If it's a private owner or a club, and they want to keep flying, then Existing Use Rights may well bullet proof them from any changes right up to and including a Van Nuys type citybound airport.

 

I've seen a few airfields un-necessarily lost on this point alone. The strategy of the developer is to invite the airfield owner to participate in his proposal at the planning phase.

 

If he does, the whole development is discussed on the merits and suitability of the uses to each other, giving the airfield and residential proposal equal status, and guess who loses.

 

If the Council owns the airfield, then the users have to convince the Council Planning Officers, CEO, and Councillors of the value to Council.

 

And it's at this time that their relationship with the media becomes critical. Elsewhere today on this sites there are some very derogatory comments against the media, similar to those which Mr Cox might well have read in the past.

 

How different this story would have been if the headline read "Attack on our airfield by National Developers" backed up by "Council shooting itself in the foot says XXXX - the airfield is worth $$$$$$$$$ to the local economy.

 

Several people have made the financial argument on this site, but it has never been developed to its true potential. Just saying it brings in money doesn't quantify it

 

I used to have a lot of problems with Councils relating to noise at our tracks, disturbance late at night, heavy traffic etc until I addressed it by costing up the value to the town of each competitor and spectator.

 

It averaged out to about $150 in today's money.

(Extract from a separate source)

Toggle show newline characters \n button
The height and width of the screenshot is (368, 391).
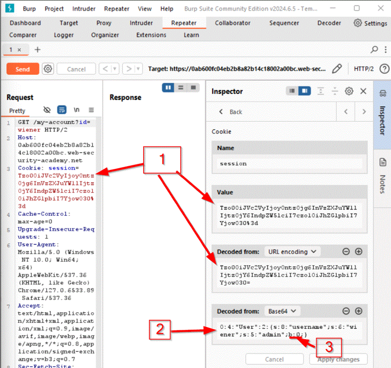pos(77,110)
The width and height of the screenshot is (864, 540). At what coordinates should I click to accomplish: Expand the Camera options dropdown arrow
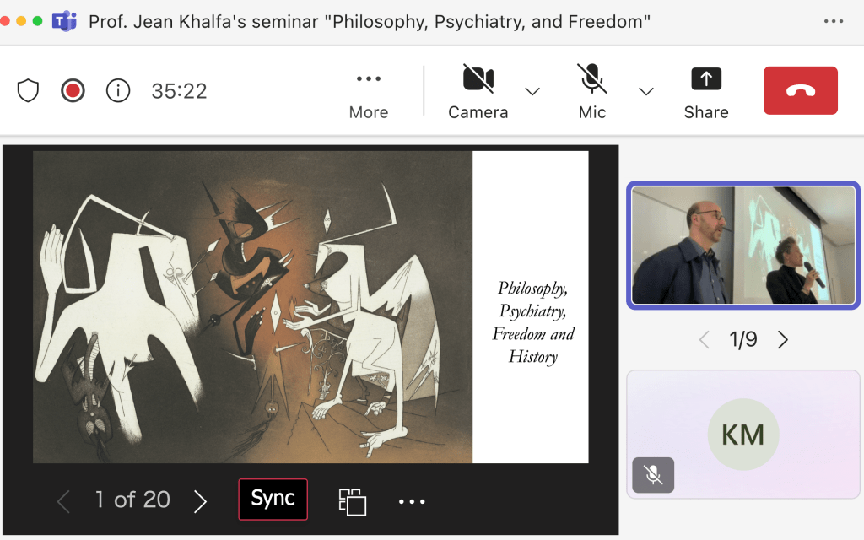(x=532, y=91)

So if we had about 1500 spectators and 100 competitors it gave added value of around $240,000.00 per event.

 

By breaking it down to the local businesses, the Councils could see the value, and we then referred Councils to other Councils who had seen the light and turned things around to a steady growth.

 

Airfields are like Car Rental agencies. When you drive past the local Avis facility in your town it looks small, often tucked away in a side street, but most of them own around 200 cars.

 

Nothing much seems to be happening at the local airfield, but it would be well worth logging who atends and what they do over a few weeks.

 

For example, my first reaction to this one was - "a bunch of skydivers - no local Council is going to care about the recreational luxuries of people from Sydney"

 

But that's a tourist dollar:

 

How much fuel for the aircraft is bought locally per year

 

How many people attend per year

 

How much fuel do they buy in the town

 

How much food do they buy

 

How much do they spend in the pubs

 

What do they spend on accommodation

 

Do they use any taxis

 

and so on

 

and lets say a crop sprayer comes to town to do some paddocks, there will be serious investment there and serious benefit to the people on the land.

 

and so on

 

The time for presentation in Planning Cases is very short, usually two weeks, and you can never pull together this information in that time so the time to be working on it is "always"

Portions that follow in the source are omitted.